The flexible, menu-based approach makes the Framework widely applicable and adaptable across diverse studies, initiatives, settings, target group needs and funder requirements - while at the same time supporting comparability and consistency in measurement across projects, and across studies and over time.
We’ve developed a set of simple, user-friendly tools and guidance to support its application:
- An online digital inclusion dashboard will visualise and report on progress towards outcomes UK-wide, collating data from ONS, Ofcom, the Oxford Internet Institute, and BBC surveys. (Coming soon)
- A step-by-step evaluation toolkit will help local projects to track progress towards relevant outcomes on the framework. (Download here)
The resources have been designed to save you time and money, and avoid projects having to ‘start from scratch’ when designing and carrying out evaluations. We’ll be blogging about new tools and resources as these are developed.
How will it help?
Users of the framework will be able to:
- Measure and evidence the difference your project/service makes and its contribution to local priorities
- Make the case for continued investment
- Shape and influence the commissioning process
- Demonstrate to other organisations why they should be working with you
- Communicate the value of digital inclusion to decisionmakers
- Use it to inform strategy, policy and planning
- Promote improvement by identifying what works in delivering better outcomes.

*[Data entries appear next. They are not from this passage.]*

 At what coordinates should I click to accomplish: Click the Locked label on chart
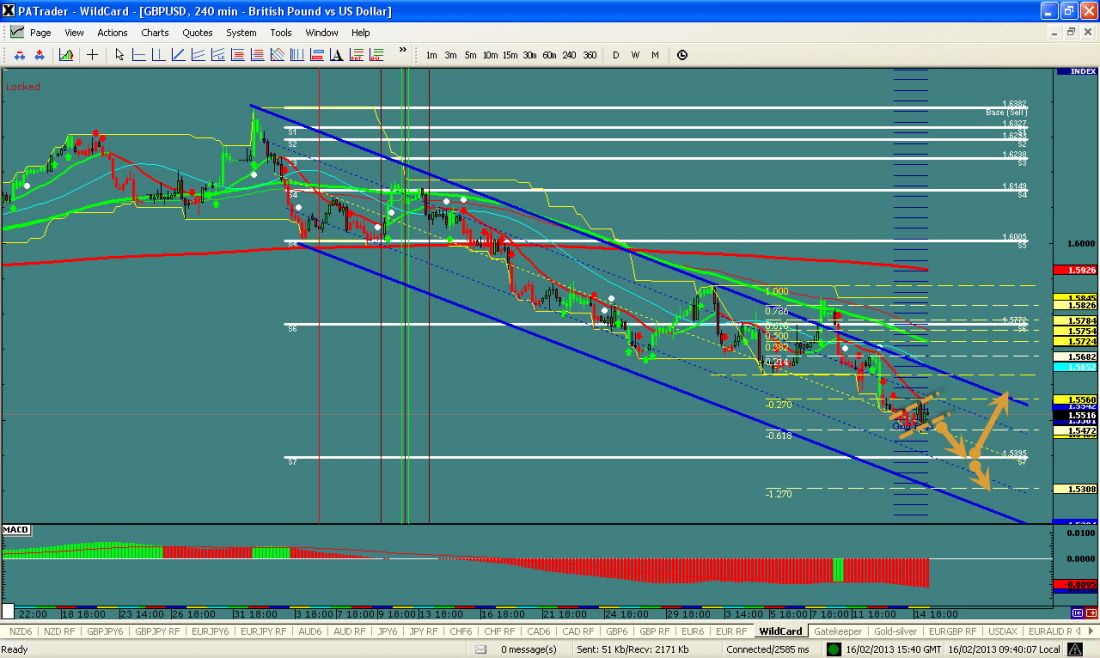click(x=23, y=87)
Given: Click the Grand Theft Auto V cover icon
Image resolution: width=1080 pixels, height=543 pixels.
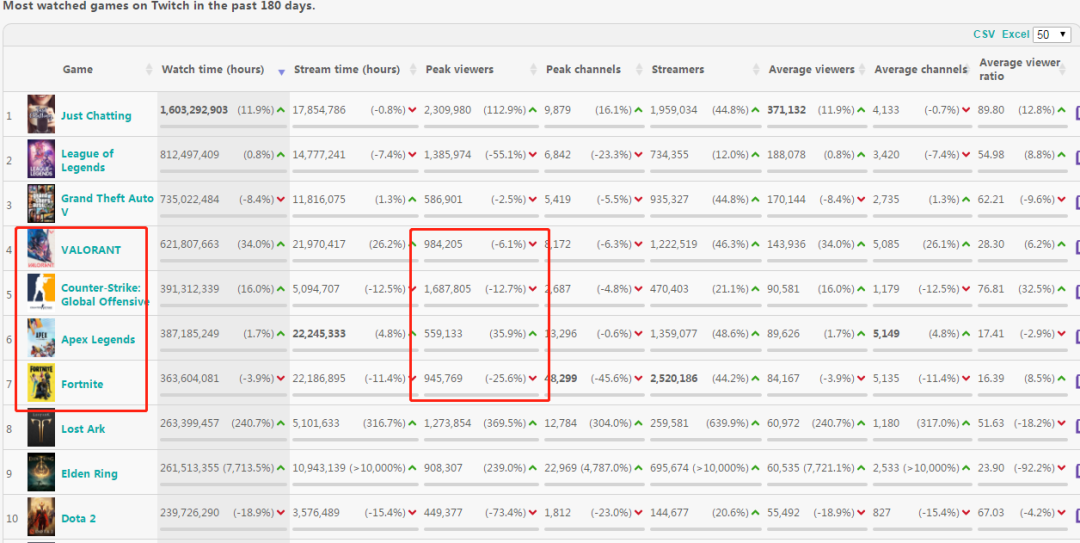Looking at the screenshot, I should (41, 204).
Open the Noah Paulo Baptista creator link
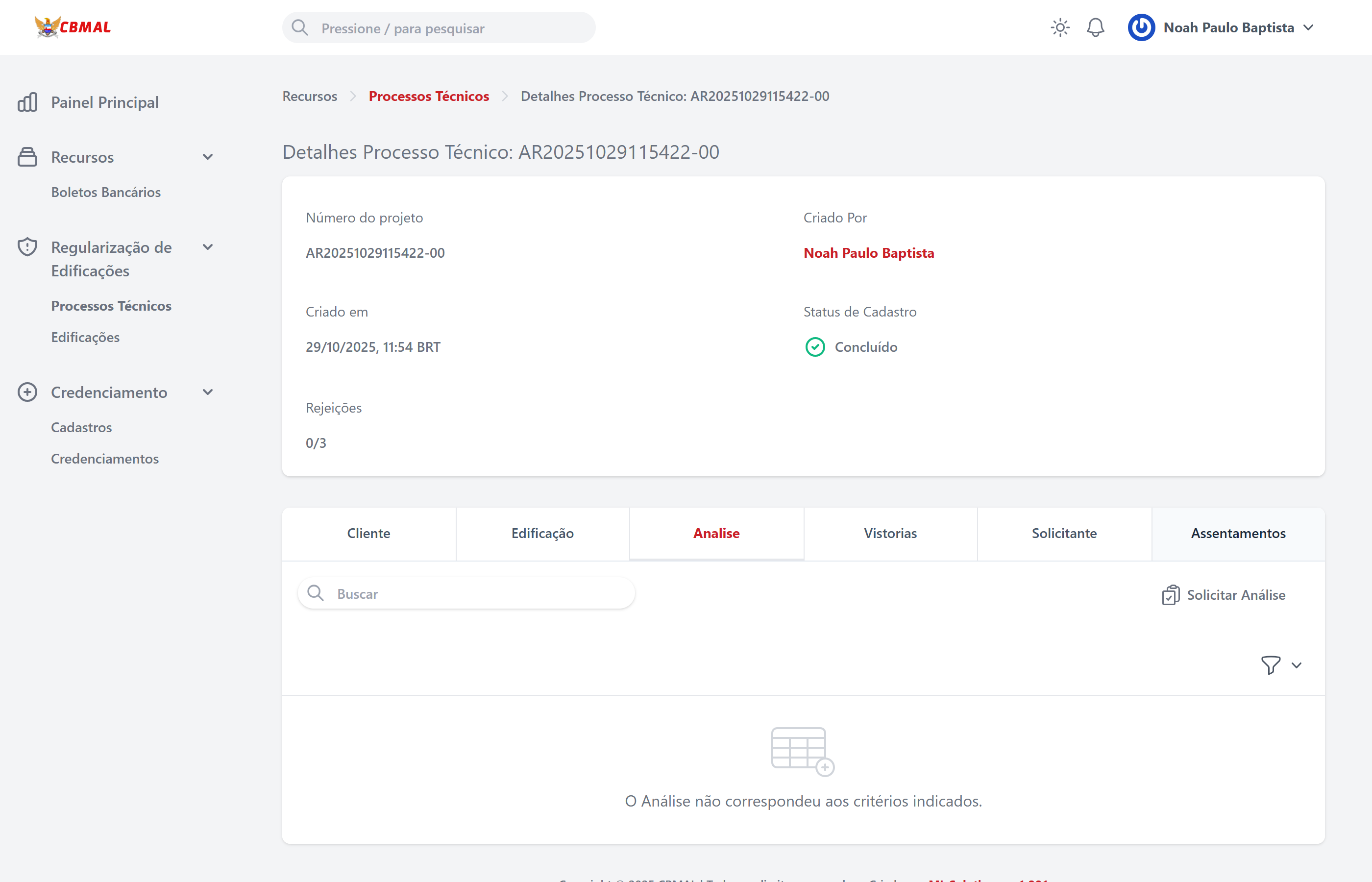Screen dimensions: 1372x882 pos(868,253)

In the long-run, use of comparable and impact-based metrics across projects will make it easier to share learning and best practice, and build towards a shared evidence base about what works. And, for the first time, we’ll be able to track comprehensively and robustly the progress we are making as a society in achieving digital inclusion.
This will help target and tailor efforts, improve the use of existing resources and make the case for future investment, and increase our collective chance of success as we tackle the hard to reach 20% of the population who remain digitally excluded.
How can I get involved?
These benefits can only be realised with your support! The toolkit is a prototype, and the GDS Digital Inclusion team and Research Working Group are now looking for help from a range of partners to help develop, test, refine, share and embed it. We want to make sure it works well for a wide range of users. Take a look, try it in your day-to-day work, see how it works for you and please share your learning and feedback.
For more information on the Framework, how to use it, and how you can get involved, click here.
The Digital Inclusion Outcomes Framework has been developed by the Government Digital Service (GDS) Digital Inclusion Research Working Group, chaired initially by Professor Leela Damodaran, Loughborough University and currently by John Perkins, BT. The Research Working Group brings together representatives from academia, government, private sector organisations and charities.